Okay, so asked if he disagrees with Bush or Romney on anything at all, Rubio does not directly offer any examples. Instead, he says he will “spend a tremendous amount of time talking about higher-education reform.” This is an interesting and perhaps accidentally blunt description of his political strategy. (Obviously Rubio wants to spend a lot of time talking about higher-education reform, and less time talking about less popular things he plans to do in office.) But it’s not true that other Republicans never talked about reforming higher education. Romney talked about it a lot.
What’s stranger is Rubio’s claim that his issues — actually, issue, singular, is completely novel to anything considered by Bush or Romney because “they were not part of the 20th century debate.” The gambit here is to wall off any association between Rubio and previous Republican failures by drawing a line at the century mark, after which all intellectual continuities stop. The trouble with this little trick is that the Bush administration took place from 2001 to 2009. Romney ran for president in 2008 and 2012. All these things took place during the 21st century.

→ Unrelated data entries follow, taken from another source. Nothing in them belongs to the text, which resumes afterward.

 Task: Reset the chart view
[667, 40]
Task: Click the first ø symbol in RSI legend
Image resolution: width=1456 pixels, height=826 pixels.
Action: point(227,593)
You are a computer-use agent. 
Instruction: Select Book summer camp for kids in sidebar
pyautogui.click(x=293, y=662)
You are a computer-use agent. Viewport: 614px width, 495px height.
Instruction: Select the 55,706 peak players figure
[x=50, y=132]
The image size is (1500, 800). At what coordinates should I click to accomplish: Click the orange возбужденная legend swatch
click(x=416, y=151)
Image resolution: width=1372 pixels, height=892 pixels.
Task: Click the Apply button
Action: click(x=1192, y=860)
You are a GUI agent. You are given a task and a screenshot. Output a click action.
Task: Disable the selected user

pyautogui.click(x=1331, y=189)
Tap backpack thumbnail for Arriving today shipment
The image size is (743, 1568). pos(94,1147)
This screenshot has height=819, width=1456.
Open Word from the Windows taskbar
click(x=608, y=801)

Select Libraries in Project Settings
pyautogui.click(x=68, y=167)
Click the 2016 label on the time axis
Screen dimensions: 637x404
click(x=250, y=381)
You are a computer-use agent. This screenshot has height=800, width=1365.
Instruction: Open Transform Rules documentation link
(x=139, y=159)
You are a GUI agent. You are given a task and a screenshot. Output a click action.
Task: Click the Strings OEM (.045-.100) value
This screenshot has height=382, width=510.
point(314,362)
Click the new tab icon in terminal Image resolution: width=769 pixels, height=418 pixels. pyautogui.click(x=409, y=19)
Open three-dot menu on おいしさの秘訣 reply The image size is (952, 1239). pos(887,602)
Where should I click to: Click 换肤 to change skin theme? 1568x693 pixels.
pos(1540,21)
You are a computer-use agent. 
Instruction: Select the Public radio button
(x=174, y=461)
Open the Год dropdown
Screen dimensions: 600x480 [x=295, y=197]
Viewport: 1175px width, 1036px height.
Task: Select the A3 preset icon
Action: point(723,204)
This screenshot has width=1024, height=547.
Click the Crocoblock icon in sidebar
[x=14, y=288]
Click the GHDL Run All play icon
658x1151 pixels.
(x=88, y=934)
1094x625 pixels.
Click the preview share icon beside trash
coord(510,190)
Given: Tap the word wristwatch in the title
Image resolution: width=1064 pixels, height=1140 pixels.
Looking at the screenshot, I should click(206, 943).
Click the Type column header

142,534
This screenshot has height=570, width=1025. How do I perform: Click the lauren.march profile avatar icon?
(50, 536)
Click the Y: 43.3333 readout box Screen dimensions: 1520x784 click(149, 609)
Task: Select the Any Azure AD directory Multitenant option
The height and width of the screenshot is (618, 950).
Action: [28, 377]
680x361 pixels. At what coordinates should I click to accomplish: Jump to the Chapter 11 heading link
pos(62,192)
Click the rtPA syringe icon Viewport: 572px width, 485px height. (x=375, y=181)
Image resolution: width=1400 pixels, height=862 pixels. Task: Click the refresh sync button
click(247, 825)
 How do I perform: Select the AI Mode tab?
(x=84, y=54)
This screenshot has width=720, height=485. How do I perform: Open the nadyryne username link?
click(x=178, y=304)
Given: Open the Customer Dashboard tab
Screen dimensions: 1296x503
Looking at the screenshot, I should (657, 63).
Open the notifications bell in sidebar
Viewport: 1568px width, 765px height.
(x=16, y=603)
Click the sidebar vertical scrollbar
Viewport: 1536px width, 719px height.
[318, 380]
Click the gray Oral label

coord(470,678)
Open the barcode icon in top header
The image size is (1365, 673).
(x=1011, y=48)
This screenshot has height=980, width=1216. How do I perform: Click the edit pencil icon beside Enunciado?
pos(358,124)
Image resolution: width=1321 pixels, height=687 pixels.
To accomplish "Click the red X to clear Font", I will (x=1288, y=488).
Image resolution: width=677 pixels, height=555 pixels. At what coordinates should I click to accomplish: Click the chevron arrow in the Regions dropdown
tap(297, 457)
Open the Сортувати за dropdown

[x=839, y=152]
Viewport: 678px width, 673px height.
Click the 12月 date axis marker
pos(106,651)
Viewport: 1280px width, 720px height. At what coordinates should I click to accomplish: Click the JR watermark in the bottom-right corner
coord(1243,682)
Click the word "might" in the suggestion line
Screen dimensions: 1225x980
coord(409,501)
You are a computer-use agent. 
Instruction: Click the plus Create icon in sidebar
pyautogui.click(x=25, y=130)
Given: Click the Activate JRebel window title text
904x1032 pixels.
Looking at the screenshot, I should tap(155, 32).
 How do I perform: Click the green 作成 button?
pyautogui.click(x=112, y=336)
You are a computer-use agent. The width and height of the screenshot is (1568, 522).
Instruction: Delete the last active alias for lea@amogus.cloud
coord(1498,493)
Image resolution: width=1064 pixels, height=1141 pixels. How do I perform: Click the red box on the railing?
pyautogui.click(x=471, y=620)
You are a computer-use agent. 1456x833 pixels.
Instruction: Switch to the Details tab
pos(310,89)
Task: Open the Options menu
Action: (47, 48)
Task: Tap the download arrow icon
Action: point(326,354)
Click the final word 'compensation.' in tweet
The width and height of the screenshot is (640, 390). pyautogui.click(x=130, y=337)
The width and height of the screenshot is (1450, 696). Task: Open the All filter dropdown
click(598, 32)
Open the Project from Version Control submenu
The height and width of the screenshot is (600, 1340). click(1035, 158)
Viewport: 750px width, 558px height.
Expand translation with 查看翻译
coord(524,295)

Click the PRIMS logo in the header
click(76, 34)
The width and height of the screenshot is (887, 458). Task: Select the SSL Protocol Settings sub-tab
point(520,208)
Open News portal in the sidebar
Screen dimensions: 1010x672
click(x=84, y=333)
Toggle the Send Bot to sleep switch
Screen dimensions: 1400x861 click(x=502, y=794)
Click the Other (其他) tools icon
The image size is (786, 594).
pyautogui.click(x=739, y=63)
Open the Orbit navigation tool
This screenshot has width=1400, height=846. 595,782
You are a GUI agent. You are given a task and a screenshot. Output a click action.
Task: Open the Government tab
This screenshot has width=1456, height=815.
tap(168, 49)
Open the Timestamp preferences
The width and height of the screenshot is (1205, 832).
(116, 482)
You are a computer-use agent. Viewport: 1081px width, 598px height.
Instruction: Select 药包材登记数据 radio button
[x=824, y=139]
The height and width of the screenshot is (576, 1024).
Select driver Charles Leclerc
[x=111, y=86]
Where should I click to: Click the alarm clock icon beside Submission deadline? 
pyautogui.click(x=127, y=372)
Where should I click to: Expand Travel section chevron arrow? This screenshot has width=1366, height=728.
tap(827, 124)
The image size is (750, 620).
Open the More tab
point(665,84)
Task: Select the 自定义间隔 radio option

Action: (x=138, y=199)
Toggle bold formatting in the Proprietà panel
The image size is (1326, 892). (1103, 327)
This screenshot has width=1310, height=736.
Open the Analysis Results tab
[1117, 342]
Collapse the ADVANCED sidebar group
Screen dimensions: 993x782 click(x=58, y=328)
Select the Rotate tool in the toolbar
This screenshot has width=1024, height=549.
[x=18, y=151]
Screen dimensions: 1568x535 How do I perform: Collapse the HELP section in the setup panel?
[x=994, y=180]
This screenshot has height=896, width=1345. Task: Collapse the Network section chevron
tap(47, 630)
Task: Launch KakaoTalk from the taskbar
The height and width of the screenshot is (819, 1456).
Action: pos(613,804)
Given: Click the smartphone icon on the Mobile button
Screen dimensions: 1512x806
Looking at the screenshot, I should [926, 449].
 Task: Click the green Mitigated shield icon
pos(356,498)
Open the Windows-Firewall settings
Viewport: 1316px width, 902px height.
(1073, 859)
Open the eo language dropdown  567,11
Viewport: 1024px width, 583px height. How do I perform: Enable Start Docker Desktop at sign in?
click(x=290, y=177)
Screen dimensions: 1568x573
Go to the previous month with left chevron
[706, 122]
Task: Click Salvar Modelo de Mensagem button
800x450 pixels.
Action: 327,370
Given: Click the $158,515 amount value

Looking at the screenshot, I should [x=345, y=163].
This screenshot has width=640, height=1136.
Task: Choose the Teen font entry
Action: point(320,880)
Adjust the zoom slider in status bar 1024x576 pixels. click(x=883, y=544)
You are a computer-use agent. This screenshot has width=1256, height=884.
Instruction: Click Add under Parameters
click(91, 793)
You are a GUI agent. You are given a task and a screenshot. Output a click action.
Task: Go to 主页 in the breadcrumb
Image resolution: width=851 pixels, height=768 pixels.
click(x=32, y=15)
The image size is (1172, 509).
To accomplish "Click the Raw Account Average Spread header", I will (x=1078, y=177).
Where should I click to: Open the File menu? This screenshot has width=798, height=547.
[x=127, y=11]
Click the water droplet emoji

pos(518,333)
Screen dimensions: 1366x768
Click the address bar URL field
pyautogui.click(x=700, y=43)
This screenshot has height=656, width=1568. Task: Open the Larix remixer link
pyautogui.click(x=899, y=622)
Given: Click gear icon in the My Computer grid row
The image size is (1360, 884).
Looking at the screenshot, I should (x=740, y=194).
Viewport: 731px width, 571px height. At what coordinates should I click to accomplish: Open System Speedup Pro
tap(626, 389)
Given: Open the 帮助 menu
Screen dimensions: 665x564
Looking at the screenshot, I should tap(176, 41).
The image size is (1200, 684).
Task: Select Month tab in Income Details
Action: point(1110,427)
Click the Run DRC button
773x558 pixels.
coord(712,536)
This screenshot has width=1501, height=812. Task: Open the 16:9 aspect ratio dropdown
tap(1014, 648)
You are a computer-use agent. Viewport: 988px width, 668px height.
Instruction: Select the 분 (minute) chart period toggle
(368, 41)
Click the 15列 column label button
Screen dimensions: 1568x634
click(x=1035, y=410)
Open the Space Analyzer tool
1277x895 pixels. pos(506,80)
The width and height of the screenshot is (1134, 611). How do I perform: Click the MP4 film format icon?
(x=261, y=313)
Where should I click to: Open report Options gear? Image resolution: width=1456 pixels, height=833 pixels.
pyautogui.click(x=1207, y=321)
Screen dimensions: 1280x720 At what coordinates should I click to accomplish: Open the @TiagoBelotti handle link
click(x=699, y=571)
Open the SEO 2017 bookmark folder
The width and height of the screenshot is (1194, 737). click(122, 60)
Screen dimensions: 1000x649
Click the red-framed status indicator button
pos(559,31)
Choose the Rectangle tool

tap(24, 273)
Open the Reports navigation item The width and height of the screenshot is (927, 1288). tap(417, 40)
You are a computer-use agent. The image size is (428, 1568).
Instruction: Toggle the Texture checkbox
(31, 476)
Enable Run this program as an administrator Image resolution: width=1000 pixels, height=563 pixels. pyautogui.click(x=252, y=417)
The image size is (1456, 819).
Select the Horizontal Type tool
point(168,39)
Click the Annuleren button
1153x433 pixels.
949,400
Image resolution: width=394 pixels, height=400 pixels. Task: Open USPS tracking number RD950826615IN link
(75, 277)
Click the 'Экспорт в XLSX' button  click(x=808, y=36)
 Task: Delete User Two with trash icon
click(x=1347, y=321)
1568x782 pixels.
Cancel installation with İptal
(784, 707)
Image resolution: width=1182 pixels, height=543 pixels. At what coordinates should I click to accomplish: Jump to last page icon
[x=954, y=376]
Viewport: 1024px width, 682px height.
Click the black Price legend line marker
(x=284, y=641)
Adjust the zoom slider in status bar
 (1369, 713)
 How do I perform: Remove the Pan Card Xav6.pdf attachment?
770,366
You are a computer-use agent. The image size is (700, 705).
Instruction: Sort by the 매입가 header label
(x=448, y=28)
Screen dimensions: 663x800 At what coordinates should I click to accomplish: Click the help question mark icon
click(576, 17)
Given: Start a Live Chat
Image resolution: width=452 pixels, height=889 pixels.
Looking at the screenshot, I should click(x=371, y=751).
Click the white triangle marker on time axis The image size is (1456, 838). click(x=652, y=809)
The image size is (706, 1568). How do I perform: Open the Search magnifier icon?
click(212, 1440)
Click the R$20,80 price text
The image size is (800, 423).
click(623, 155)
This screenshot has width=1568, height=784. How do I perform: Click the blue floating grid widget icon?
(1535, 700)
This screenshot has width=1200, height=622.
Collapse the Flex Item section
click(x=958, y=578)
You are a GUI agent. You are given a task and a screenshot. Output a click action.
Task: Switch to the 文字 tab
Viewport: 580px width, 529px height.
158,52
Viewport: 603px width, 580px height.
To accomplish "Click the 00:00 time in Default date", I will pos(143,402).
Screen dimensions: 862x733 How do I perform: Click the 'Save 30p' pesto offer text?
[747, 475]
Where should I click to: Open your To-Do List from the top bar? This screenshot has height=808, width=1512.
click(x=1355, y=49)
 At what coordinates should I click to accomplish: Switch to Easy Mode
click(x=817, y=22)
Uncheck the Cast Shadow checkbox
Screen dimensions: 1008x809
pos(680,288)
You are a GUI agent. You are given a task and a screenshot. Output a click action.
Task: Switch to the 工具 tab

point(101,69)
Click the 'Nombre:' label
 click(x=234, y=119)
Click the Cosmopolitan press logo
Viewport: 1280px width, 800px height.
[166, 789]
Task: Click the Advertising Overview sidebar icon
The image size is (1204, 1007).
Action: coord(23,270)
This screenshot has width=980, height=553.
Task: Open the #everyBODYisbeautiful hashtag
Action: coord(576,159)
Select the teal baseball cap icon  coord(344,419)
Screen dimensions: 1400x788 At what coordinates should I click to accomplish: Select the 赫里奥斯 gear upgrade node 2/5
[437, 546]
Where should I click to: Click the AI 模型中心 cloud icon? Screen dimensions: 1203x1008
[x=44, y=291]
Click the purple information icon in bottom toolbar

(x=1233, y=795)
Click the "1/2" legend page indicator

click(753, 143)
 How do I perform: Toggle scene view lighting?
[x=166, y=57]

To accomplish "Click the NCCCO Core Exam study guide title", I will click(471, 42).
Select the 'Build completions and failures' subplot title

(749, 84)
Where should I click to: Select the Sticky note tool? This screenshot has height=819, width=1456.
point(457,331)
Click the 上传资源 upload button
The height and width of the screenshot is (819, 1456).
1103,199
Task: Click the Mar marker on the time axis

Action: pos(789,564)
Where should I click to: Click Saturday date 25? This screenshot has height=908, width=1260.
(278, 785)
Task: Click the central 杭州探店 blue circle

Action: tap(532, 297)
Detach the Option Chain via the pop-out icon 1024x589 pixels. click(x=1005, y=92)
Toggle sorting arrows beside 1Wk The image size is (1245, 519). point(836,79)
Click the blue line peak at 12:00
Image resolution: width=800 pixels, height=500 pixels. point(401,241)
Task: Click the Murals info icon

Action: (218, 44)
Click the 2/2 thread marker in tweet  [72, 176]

Obviously, locating Bush and Romney in the wrong century is a silly gaffe rather than Rubio actually not knowing what century the Bush administration took place in. But it’s not just a silly gaffe. Rubio is a George W. Bush Republican who needs to come up with nonsense concepts to deny the fact that he’s a George W. Bush Republican, like pretending his ideas don’t relate to Bush’s because they’re from different centuries. He can’t name a single actual disagreement with Bush or Romney because there aren’t any.